- 4 ounces bittersweet chocolate, coarsely chopped
- 2 cups Gluten-Free Flour Mix
- 1-1/3 cups sugar
- 1/3 cup unsweetened cocoa powder
- 2 teaspoons baking soda
- 1 teaspoon Fleischmann's® Baking Powder
- 1/2 teaspoon salt
- 1 cup buttermilk
- 1 cup warm water
- 1/2 cup Mazola® Corn Oil
- 2 eggs
- 1 teaspoon pure vanilla extract
- 3/4 cup butter OR margarine, softened
- 2 cups powdered sugar
- 1/2 teaspoon pure vanilla extract
- Preheat oven to 350°F. Prepare 24 paper lined or greased muffin cups (2-1/2 inch).

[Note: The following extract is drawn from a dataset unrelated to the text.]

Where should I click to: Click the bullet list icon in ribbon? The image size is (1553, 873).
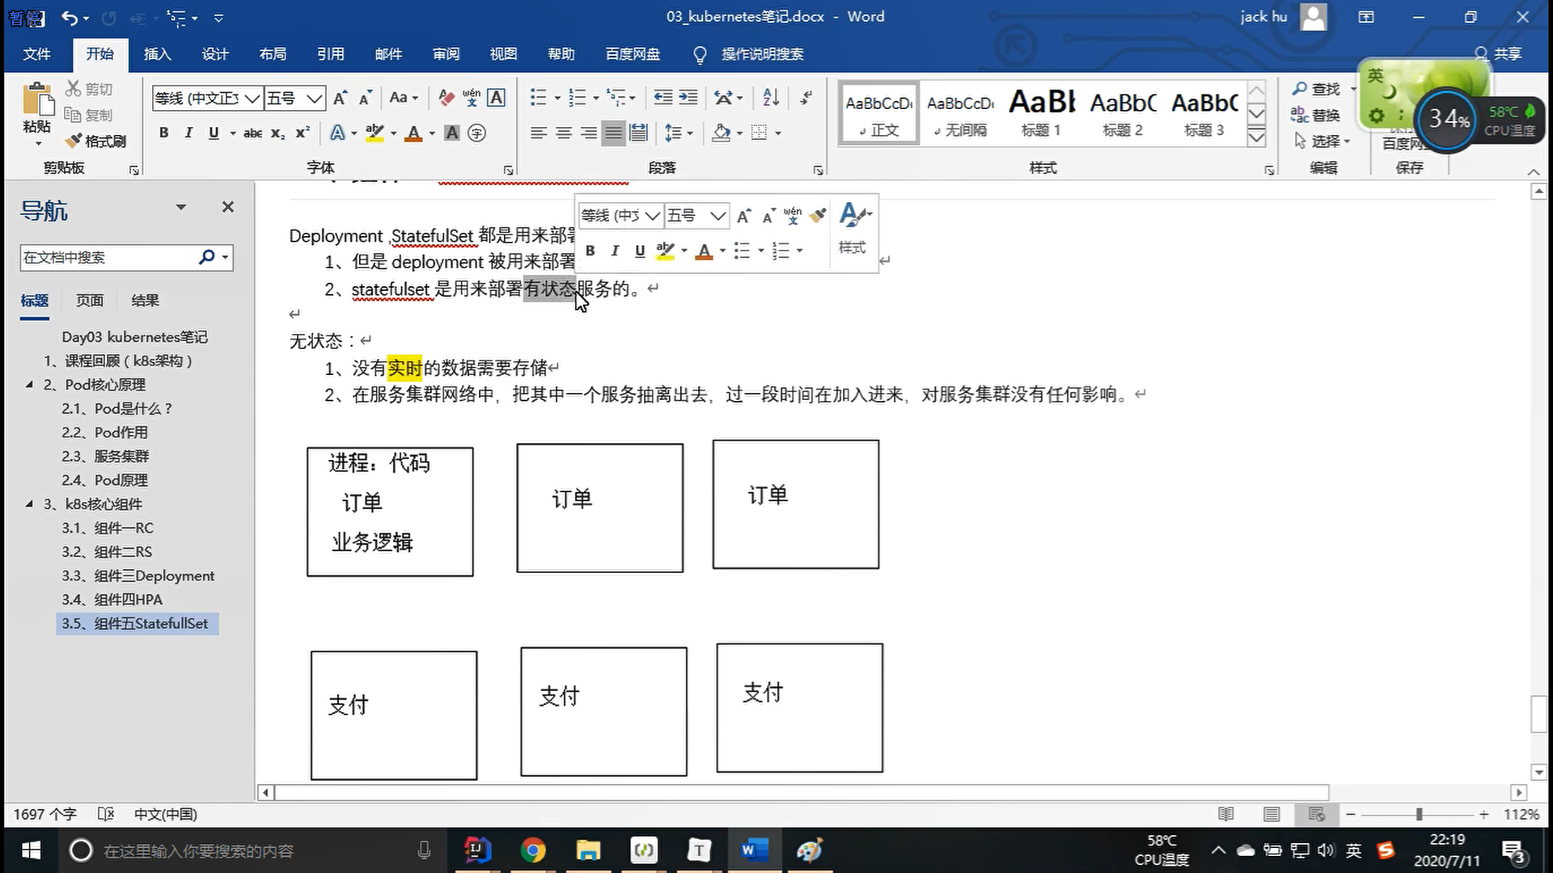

- Melt chocolate in the microwave or according to package directions. Set aside.
- Whisk together flour mix, sugar, cocoa powder, baking soda, baking powder and salt in a large mixer bowl. Stir in buttermilk, water, oil, eggs and vanilla and mix for 2 minutes on medium speed. Add melted chocolate and continue mixing for 1 minute.
- Portion batter into baking cups filling each almost full. Bake for 20 to 25 minutes or until a wooden pick inserted in the center comes out clean.
- Remove from oven and transfer to a cooling rack. Cool to room temperature prior to frosting.
- For frosting: Beat butter with an electric mixer on medium-high speed for 1 to 2 minutes until pale and fluffy. Gradually add powdered sugar. Add vanilla and beat until smooth.